**Recorded data:**
START
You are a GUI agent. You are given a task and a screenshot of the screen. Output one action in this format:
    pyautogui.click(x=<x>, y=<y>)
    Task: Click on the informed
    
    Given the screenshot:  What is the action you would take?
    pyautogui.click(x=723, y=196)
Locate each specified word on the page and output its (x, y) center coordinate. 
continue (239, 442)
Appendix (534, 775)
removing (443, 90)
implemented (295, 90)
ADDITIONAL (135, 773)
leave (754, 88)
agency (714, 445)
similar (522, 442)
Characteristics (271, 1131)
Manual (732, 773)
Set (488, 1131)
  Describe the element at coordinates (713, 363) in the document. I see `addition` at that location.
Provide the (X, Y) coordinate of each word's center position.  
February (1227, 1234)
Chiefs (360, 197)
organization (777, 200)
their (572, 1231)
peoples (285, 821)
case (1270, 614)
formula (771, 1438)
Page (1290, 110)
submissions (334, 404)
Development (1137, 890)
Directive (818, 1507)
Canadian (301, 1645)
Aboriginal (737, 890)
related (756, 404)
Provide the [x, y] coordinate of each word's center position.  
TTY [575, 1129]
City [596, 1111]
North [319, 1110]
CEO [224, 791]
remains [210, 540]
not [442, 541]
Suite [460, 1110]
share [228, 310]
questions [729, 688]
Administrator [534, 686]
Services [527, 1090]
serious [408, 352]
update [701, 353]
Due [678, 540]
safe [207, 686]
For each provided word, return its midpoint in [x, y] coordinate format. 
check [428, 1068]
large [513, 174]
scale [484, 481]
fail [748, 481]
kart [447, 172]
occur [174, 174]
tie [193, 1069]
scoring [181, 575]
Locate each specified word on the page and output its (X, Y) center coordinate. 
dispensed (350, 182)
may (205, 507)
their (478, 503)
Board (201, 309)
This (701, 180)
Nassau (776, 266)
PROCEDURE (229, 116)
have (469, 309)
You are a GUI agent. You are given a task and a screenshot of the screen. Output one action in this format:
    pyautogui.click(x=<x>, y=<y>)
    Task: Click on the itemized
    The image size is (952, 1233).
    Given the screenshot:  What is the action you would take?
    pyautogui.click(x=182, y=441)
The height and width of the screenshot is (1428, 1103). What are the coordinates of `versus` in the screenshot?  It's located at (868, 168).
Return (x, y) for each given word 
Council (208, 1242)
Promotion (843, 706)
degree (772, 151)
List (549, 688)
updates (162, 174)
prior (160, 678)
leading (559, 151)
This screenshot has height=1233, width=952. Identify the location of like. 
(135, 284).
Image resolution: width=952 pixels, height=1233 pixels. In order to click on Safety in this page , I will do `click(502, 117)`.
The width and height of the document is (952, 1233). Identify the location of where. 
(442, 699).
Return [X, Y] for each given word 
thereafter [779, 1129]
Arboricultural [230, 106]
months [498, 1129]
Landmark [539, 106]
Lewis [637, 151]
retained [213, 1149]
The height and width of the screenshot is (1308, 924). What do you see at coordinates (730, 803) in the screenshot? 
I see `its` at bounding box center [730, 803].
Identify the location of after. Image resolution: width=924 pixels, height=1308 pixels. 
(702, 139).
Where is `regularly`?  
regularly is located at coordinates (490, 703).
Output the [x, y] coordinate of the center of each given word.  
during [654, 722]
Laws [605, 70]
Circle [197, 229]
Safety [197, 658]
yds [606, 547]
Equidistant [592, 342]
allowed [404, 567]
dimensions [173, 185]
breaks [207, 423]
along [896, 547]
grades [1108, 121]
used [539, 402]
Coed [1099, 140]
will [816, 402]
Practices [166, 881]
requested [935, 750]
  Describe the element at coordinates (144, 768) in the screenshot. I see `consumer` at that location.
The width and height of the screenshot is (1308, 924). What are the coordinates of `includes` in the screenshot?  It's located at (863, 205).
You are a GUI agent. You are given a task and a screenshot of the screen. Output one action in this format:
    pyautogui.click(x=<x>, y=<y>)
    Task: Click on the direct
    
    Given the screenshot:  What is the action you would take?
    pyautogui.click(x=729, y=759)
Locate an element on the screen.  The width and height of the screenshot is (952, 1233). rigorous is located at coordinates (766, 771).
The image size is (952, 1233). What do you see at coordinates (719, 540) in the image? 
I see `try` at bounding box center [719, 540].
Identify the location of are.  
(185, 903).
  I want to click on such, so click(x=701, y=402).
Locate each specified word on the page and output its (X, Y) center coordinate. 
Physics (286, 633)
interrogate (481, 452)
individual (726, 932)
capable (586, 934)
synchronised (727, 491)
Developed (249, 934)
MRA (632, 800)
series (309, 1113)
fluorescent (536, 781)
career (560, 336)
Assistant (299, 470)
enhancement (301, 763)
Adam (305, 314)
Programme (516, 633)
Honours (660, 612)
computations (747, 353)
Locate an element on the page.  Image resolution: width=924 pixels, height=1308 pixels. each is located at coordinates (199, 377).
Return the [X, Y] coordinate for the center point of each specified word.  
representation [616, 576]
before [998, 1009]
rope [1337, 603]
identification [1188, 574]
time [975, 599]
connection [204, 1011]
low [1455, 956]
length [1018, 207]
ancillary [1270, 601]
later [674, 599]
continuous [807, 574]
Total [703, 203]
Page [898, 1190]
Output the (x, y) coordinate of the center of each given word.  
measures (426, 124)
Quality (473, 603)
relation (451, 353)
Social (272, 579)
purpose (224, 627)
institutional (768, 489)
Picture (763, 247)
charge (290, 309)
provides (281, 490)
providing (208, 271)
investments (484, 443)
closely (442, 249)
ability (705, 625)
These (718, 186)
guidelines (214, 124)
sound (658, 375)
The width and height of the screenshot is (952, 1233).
END
**Work instructions:** Recast the material as a numbered list, starting with the line that contains "Suite [460, 1110]" and going on through the line that contains "will [816, 402]", leaving out blank lines.

**The solution:**
1. Suite [460, 1110]
2. share [228, 310]
3. questions [729, 688]
4. Administrator [534, 686]
5. Services [527, 1090]
6. serious [408, 352]
7. update [701, 353]
8. Due [678, 540]
9. safe [207, 686]
10. For each provided word, return its midpoint in [x, y] coordinate format. 
11. check [428, 1068]
12. large [513, 174]
13. scale [484, 481]
14. fail [748, 481]
15. kart [447, 172]
16. occur [174, 174]
17. tie [193, 1069]
18. scoring [181, 575]
19. Locate each specified word on the page and output its (X, Y) center coordinate. 
20. dispensed (350, 182)
21. may (205, 507)
22. their (478, 503)
23. Board (201, 309)
24. This (701, 180)
25. Nassau (776, 266)
26. PROCEDURE (229, 116)
27. have (469, 309)
28. You are a GUI agent. You are given a task and a screenshot of the screen. Output one action in this format:
29.     pyautogui.click(x=<x>, y=<y>)
30.     Task: Click on the itemized
31.     The image size is (952, 1233).
32.     Given the screenshot:  What is the action you would take?
33.     pyautogui.click(x=182, y=441)
34. The height and width of the screenshot is (1428, 1103). What are the coordinates of `versus` in the screenshot?  It's located at (868, 168).
35. Return (x, y) for each given word 
36. Council (208, 1242)
37. Promotion (843, 706)
38. degree (772, 151)
39. List (549, 688)
40. updates (162, 174)
41. prior (160, 678)
42. leading (559, 151)
43. This screenshot has height=1233, width=952. Identify the location of like. 
44. (135, 284).
45. Image resolution: width=952 pixels, height=1233 pixels. In order to click on Safety in this page , I will do `click(502, 117)`.
46. The width and height of the document is (952, 1233). Identify the location of where. 
47. (442, 699).
48. Return [X, Y] for each given word 
49. thereafter [779, 1129]
50. Arboricultural [230, 106]
51. months [498, 1129]
52. Landmark [539, 106]
53. Lewis [637, 151]
54. retained [213, 1149]
55. The height and width of the screenshot is (1308, 924). What do you see at coordinates (730, 803) in the screenshot? 
56. I see `its` at bounding box center [730, 803].
57. Identify the location of after. Image resolution: width=924 pixels, height=1308 pixels. 
58. (702, 139).
59. Where is `regularly`?  
60. regularly is located at coordinates (490, 703).
61. Output the [x, y] coordinate of the center of each given word.  
62. during [654, 722]
63. Laws [605, 70]
64. Circle [197, 229]
65. Safety [197, 658]
66. yds [606, 547]
67. Equidistant [592, 342]
68. allowed [404, 567]
69. dimensions [173, 185]
70. breaks [207, 423]
71. along [896, 547]
72. grades [1108, 121]
73. used [539, 402]
74. Coed [1099, 140]
75. will [816, 402]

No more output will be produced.